That’s another thing: we didn’t show all the upgrades for a Titan. That stuff may evolve post-launch as well. There’s a lot there; just a sample is what we showed. We’re really pumped to actually release it. I want everybody to actually see the whole thing and then comment on that. You know? Chew on this for a while.

PSLS: Is it a little bit annoying to see comments (based on a tech test) as if it were the final product? Do you wanna just get in there and say ‘No, you don’t understand!’

Emslie: I don’t know if it’s an annoyance, it’s more of like… it makes me scratch my head. You know, I think it’s more about… I wonder why they thought that. Like, I saw a headline that said we ignored our fans, absolutely, and didn’t listen to a word they said. I just was–

PSLS: Was that headline referring to the original Titanfall or the Titanfall 2 tech test?

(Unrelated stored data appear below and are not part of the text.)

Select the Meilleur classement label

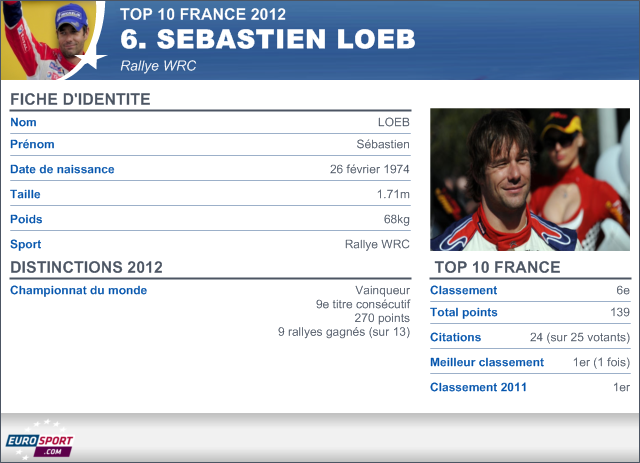point(487,362)
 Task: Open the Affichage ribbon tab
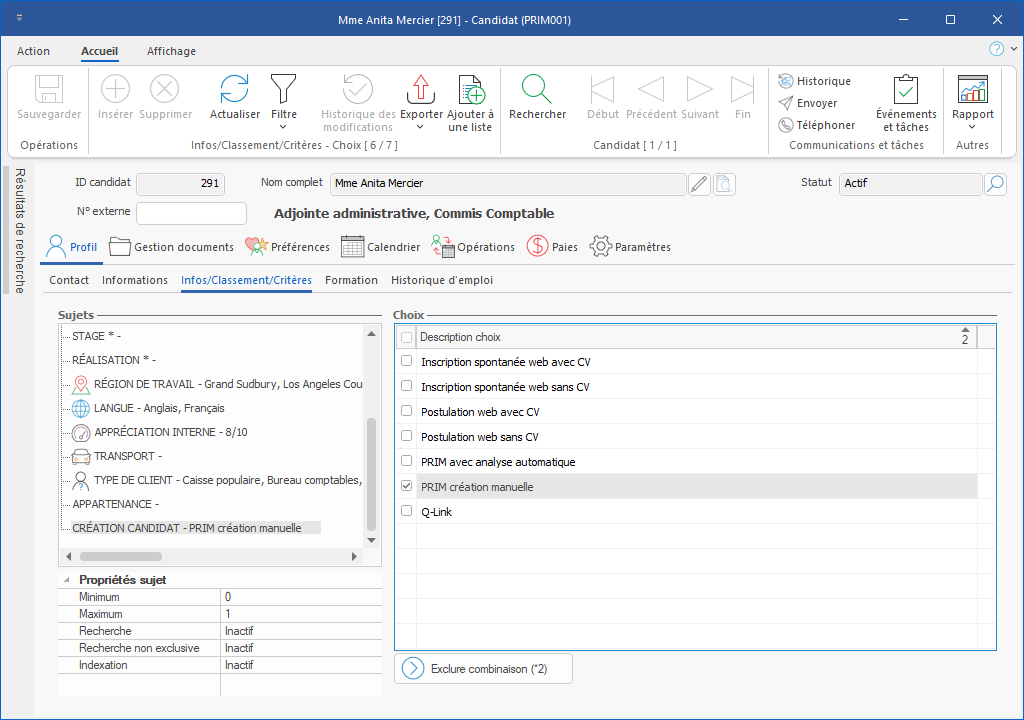171,51
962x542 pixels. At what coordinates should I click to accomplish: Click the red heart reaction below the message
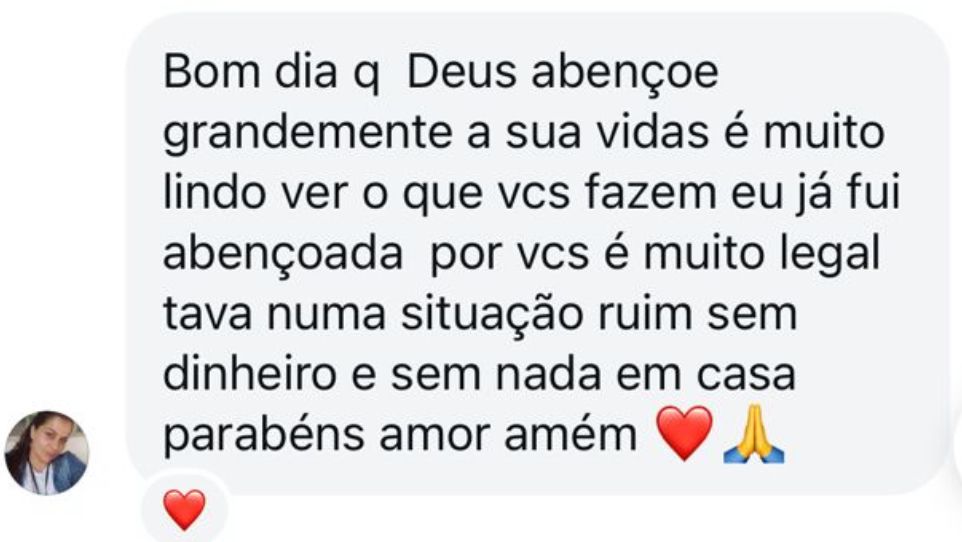tap(185, 509)
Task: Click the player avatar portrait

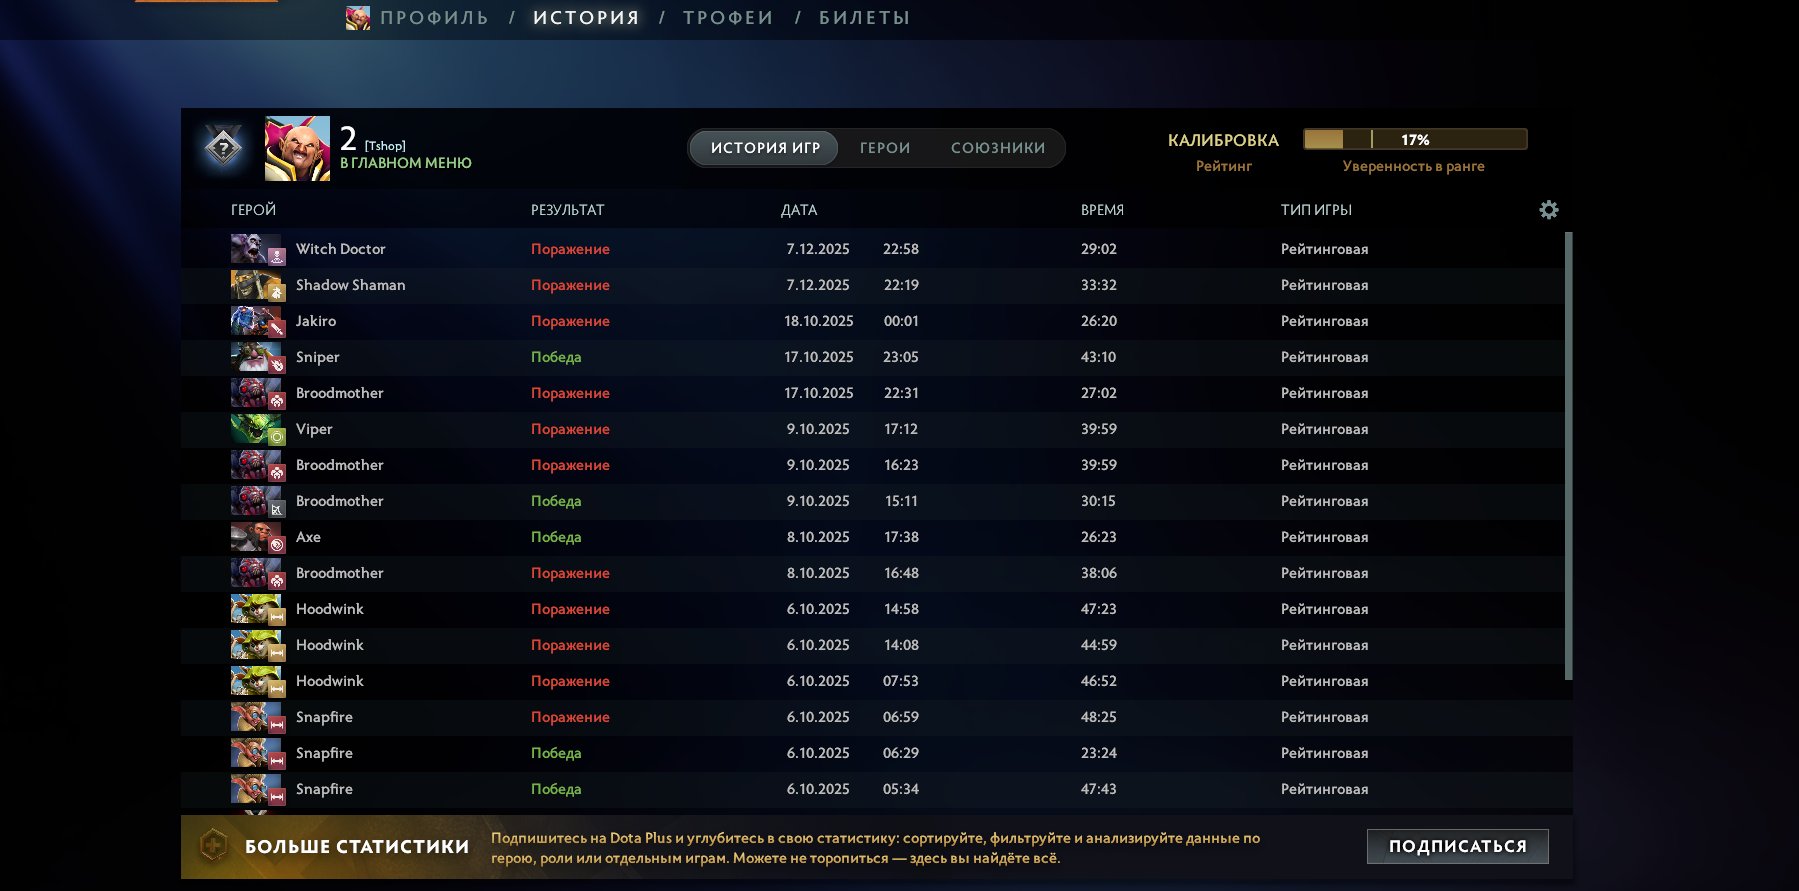Action: (x=297, y=149)
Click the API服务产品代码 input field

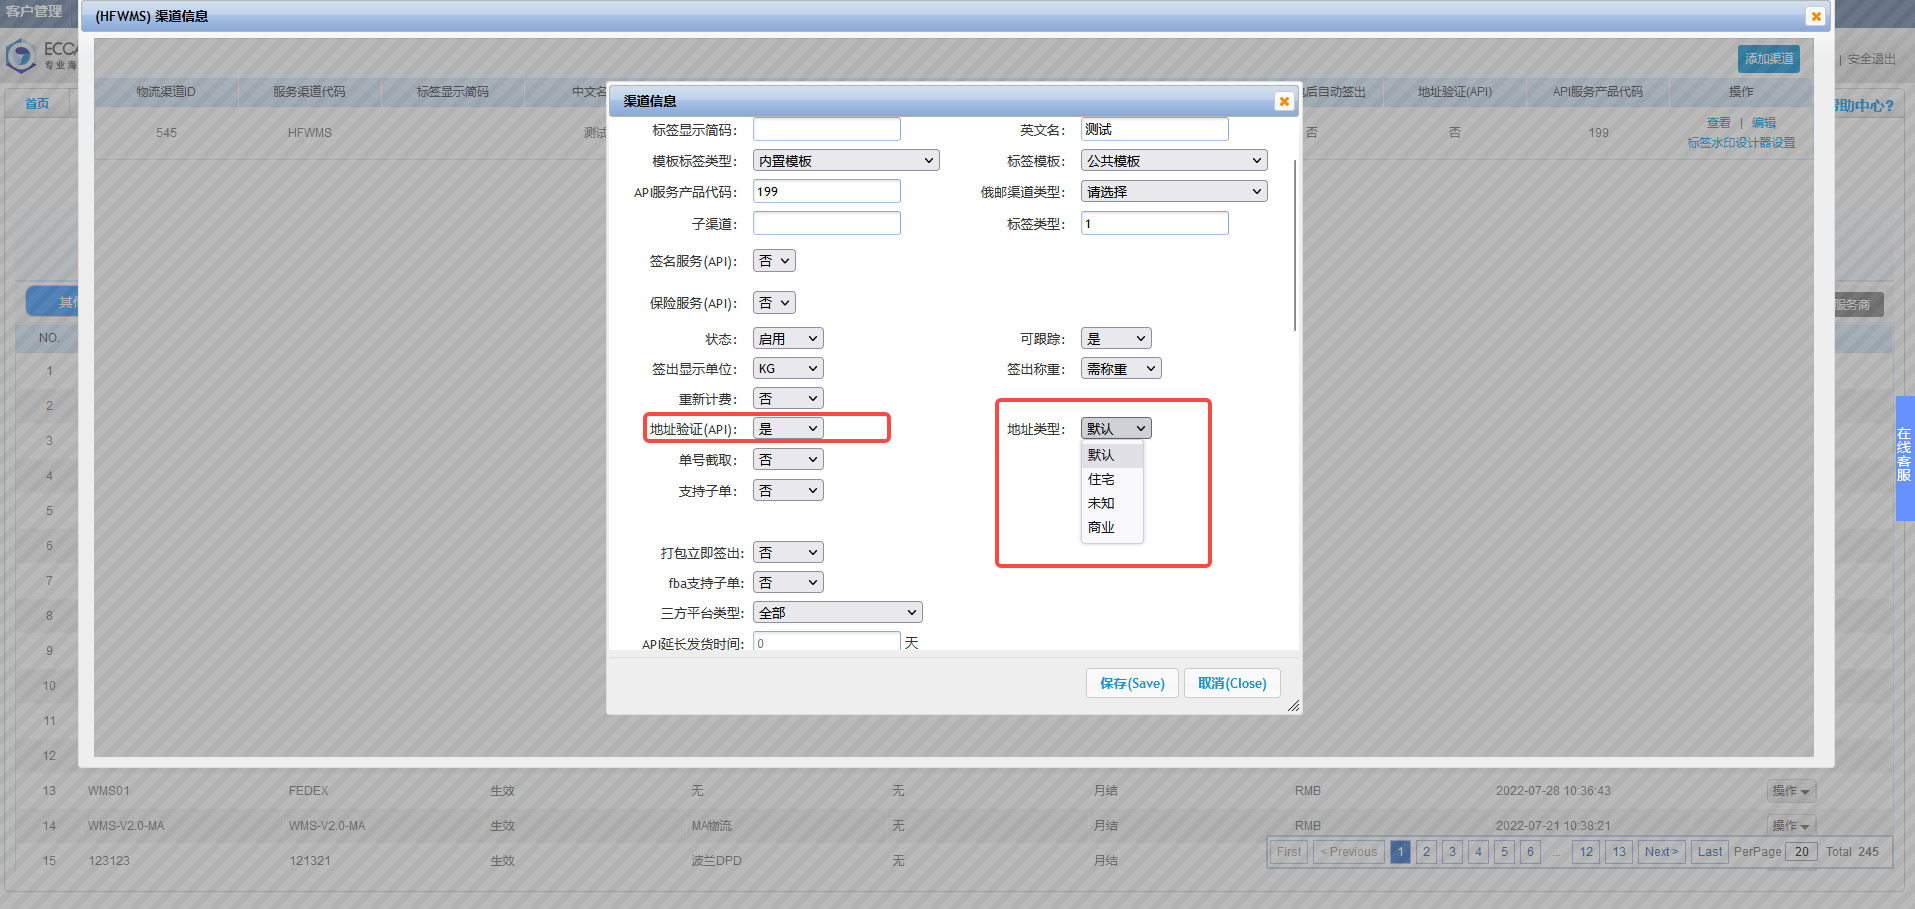click(826, 192)
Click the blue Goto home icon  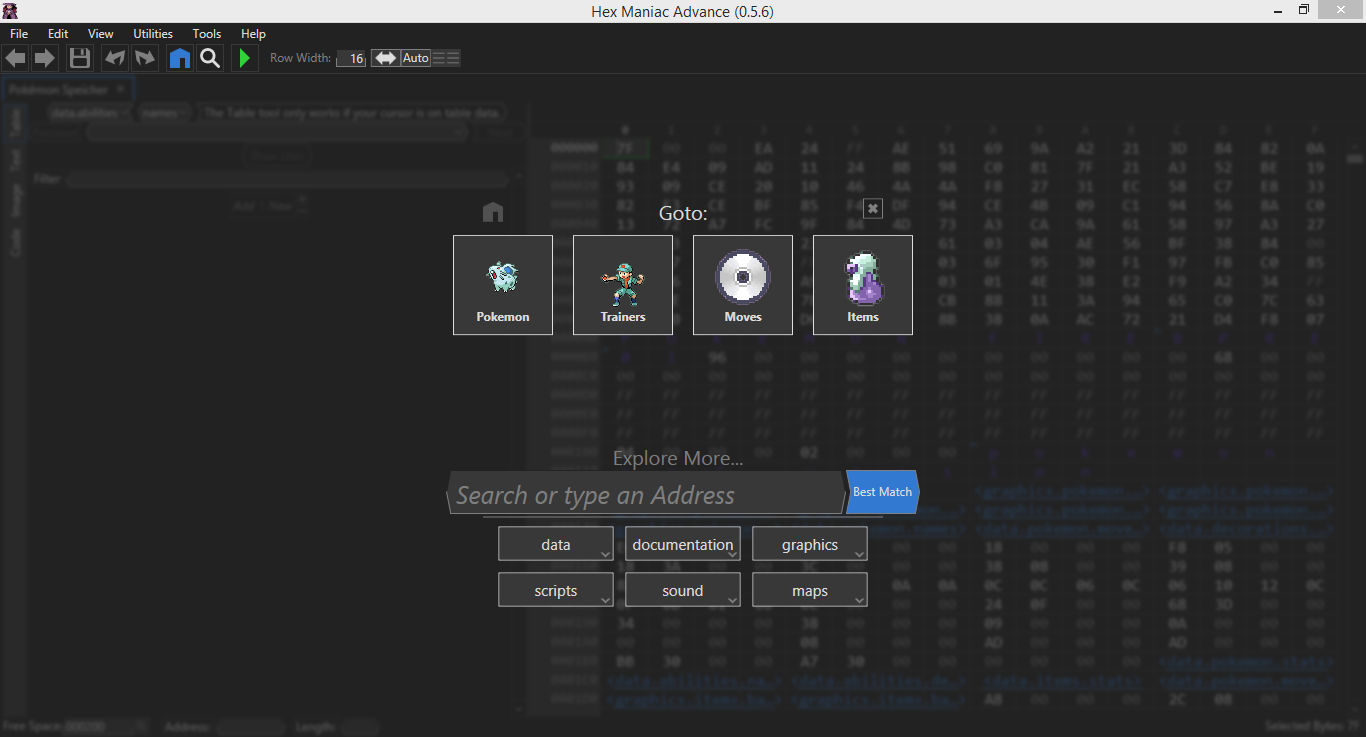(180, 58)
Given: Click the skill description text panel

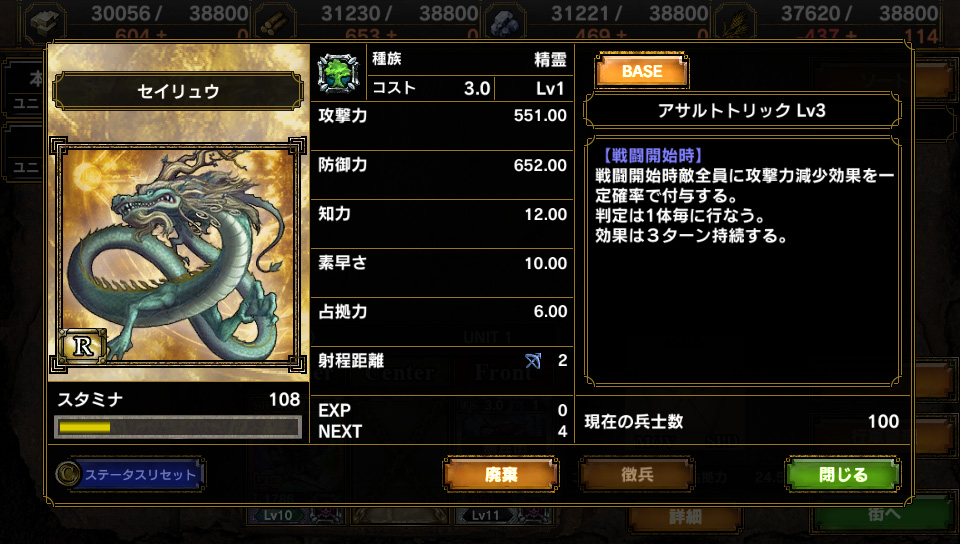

Emslie: The tech test. I was really… I wasn’t upset, I wasn’t hurt or anything, but I was confused by it. Maybe we’re not getting the message out to everybody — press and game community alike — that we’re insanely flexible. We listen and agonize over every piece of, you know, NeoGAF, and people saying things. Sometimes it’ll be sent around the office. It’ll go out to artists and design teams and say thing like ‘Hey this person had a REALLY big problem with this? Why do they feel that way? How can we make that better?’ That’s what we’re really interested in.

So hearing a bold statement that we just ignore everything and make games all day in a bubble seemed absolutely confusing and completely inappropriate.

Welch: It’s an ignorant comment, unfortunately.

Emslie: I didn’t understand it. I don’t understand where it came from. It doesn’t help make the game better. What we’re really looking for is some constructive criticism. That’s the stuff that we really love. And if it’s constructive and it comes from… you know, ‘Hey, I hated this. I hated this part of the game and I wish you could do something different.’ Like, that’s the stuff that we’re really after. That’s the gold that we’re after.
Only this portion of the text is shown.